| Article ID | Journal | Published Year | Pages | File Type |
|---|---|---|---|---|
| 938271 | Neuroscience & Biobehavioral Reviews | 2007 | 9 Pages |
Early experiences have profound influences on individual developmental trajectories. For example alcohol exposure during central nervous system development relates to a number of pathological consequences in adulthood. An increased risk of developing psychiatric disorders, like major depression and impulse-control-related pathologies is associated with alcohol exposure during fetal life and/or during adolescence. Additionally, adverse life experiences occurring early in development may exacerbate these consequences, while impinging on the same neural systems affected by precocious alcohol exposure.
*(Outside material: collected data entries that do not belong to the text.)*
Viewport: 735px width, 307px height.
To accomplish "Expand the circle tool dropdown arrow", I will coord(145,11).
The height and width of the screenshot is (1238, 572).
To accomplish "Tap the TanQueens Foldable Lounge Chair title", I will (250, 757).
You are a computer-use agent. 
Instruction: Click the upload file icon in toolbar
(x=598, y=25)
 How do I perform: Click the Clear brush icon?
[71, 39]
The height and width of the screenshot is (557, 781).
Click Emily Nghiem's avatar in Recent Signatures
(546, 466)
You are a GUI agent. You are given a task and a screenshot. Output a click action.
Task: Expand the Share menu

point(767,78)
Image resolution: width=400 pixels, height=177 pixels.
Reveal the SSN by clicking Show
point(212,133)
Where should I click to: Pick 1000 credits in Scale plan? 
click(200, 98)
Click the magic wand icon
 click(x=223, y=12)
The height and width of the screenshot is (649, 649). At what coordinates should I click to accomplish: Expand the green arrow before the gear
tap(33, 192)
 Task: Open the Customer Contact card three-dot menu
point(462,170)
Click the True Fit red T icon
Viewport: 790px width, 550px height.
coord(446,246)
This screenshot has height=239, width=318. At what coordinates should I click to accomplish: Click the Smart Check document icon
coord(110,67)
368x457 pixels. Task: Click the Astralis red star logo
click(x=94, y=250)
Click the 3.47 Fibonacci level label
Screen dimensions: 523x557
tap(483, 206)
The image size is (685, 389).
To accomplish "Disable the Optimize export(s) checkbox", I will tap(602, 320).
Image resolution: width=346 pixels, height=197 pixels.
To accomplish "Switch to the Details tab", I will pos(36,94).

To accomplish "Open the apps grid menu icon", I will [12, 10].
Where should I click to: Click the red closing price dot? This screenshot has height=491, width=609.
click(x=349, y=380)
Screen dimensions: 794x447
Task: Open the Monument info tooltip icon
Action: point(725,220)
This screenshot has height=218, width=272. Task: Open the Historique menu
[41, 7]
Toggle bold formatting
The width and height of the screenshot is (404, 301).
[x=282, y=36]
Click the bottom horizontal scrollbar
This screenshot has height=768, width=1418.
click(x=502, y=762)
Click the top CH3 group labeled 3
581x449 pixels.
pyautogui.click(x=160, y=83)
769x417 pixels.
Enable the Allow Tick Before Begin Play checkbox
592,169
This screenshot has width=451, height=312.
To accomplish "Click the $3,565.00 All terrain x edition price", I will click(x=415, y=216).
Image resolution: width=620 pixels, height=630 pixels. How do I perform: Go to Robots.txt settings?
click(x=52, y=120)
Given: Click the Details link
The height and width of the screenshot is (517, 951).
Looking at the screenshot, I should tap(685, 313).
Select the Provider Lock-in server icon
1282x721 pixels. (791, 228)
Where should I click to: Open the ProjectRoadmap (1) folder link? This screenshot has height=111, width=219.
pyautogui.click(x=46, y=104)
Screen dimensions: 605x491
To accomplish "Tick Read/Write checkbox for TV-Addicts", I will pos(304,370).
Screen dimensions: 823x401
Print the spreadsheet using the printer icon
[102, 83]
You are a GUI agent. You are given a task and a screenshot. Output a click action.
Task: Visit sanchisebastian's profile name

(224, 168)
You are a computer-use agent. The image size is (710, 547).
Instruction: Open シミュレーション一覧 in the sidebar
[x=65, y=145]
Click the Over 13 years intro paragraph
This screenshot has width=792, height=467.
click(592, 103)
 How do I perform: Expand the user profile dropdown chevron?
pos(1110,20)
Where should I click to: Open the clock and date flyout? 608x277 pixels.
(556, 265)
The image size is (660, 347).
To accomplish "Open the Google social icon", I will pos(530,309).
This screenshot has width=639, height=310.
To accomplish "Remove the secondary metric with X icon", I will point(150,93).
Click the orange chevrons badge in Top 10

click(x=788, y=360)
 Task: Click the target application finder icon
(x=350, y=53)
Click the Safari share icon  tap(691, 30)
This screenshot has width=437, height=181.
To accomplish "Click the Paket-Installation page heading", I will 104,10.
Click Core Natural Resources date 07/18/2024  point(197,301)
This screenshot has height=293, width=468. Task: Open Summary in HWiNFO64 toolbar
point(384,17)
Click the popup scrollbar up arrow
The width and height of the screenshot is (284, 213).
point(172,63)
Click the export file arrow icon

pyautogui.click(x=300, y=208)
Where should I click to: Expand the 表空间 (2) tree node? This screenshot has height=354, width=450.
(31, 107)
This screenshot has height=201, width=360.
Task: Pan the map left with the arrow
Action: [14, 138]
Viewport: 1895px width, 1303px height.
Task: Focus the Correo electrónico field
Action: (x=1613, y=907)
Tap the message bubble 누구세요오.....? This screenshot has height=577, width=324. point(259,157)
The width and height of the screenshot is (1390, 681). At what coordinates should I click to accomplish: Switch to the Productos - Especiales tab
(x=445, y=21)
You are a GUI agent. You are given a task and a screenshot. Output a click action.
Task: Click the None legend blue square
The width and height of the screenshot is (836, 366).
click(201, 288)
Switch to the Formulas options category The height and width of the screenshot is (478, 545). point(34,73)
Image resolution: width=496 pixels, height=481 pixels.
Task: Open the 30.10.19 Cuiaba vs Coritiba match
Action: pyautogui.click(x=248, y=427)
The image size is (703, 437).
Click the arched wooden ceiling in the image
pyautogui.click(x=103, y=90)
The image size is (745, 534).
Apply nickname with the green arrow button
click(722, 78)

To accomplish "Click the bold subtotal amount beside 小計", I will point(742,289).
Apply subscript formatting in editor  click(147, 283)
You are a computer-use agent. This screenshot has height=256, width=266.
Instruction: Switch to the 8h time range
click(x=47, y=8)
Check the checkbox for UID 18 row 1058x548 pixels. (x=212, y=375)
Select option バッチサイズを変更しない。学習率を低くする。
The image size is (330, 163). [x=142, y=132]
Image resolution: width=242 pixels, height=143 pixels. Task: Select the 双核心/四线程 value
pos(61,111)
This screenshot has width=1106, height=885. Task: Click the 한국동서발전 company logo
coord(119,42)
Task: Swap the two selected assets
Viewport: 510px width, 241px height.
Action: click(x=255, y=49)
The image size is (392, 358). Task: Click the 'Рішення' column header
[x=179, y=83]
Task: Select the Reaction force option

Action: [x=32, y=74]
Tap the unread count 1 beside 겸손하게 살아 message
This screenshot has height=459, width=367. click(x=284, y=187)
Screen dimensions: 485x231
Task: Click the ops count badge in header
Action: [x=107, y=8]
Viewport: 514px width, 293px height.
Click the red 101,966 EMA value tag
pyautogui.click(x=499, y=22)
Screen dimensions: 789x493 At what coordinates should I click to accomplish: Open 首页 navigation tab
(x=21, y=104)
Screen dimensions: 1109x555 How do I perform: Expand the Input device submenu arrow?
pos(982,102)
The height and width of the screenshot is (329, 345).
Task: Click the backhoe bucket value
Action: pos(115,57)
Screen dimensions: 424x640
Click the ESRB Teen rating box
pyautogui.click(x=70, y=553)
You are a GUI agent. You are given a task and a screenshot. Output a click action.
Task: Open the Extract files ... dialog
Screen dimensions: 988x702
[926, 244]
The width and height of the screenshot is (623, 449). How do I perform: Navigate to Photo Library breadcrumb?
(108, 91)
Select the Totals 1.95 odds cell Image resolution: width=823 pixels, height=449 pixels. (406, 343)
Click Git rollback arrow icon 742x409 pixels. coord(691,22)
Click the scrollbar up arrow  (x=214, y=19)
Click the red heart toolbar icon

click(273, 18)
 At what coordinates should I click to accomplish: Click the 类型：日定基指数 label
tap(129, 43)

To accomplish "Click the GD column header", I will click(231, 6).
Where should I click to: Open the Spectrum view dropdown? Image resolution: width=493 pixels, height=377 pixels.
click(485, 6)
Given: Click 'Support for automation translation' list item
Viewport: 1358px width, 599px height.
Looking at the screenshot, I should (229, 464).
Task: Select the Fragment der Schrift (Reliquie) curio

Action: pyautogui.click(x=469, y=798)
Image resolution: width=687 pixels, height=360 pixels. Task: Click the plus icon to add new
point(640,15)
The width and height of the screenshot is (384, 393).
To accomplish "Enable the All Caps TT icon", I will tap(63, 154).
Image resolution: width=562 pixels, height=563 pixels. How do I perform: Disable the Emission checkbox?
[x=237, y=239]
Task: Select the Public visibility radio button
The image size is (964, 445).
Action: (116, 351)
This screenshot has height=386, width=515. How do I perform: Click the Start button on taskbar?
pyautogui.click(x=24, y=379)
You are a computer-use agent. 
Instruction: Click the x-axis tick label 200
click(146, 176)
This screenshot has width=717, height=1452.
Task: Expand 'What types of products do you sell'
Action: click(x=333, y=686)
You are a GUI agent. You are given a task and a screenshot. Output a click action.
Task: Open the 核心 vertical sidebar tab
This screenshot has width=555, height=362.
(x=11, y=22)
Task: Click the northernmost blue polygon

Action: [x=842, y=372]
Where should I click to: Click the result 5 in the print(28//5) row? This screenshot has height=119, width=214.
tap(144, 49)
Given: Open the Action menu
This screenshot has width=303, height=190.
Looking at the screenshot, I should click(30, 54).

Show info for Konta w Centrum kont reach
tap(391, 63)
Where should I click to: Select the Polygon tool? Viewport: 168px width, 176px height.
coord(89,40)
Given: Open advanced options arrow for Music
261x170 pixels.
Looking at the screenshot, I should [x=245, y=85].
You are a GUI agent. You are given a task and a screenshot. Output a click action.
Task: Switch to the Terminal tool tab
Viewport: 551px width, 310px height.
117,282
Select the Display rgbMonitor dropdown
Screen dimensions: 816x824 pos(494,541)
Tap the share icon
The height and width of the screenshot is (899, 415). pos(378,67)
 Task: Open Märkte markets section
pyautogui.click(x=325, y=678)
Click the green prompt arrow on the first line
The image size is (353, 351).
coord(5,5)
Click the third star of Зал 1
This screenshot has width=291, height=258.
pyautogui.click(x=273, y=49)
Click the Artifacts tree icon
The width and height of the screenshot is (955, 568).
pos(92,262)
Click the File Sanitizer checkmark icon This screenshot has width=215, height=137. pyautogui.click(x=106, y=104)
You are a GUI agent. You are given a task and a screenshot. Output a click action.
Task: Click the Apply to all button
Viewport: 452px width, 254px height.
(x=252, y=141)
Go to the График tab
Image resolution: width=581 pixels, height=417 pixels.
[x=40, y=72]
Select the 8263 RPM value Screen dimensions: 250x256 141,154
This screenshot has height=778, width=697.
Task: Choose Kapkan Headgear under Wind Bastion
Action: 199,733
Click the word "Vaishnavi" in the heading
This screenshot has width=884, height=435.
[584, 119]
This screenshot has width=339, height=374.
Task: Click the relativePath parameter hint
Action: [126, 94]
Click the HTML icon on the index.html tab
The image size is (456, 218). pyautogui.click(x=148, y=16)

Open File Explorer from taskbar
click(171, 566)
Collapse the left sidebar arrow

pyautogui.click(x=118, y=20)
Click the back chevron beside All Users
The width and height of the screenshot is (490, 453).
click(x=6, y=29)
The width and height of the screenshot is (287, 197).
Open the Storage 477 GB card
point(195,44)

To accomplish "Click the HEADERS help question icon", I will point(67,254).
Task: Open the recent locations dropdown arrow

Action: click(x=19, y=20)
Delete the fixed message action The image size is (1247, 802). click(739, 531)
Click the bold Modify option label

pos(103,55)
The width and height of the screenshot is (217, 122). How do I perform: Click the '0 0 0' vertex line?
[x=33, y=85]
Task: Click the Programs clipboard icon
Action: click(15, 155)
Conversely, a protective and/or stimulating environment may mitigate these alcohol-related negative outcomes. Experimental research in animal models constitutes a primary source of information in understanding both functional and dysfunctional human adaptations to these events. In this review, a selection of rodent and primate studies shows that developmental ethanol exposure on the one hand, and environmental treatments aimed at modifying the mother–offspring interaction on the other hand, independently modulate similar neuro-endocrine systems. In particular, we discuss the effects that the above-mentioned independent variables exert on the hypothalamic–pituitary–adrenal (HPA)-axis and on brain serotonergic pathways. Experimental evidence indicates that pathological adaptations of these systems are valuable predictors of human neuro-behavioral abnormalities like depression, impaired impulse control and alcohol abuse. Finally, a working hypothesis is proposed, which combines primate and rodent studies aimed: (i) at studying functional and pathological individual development following early ethanol consumption, and (ii) at heading towards a better definition of potential intervention strategies.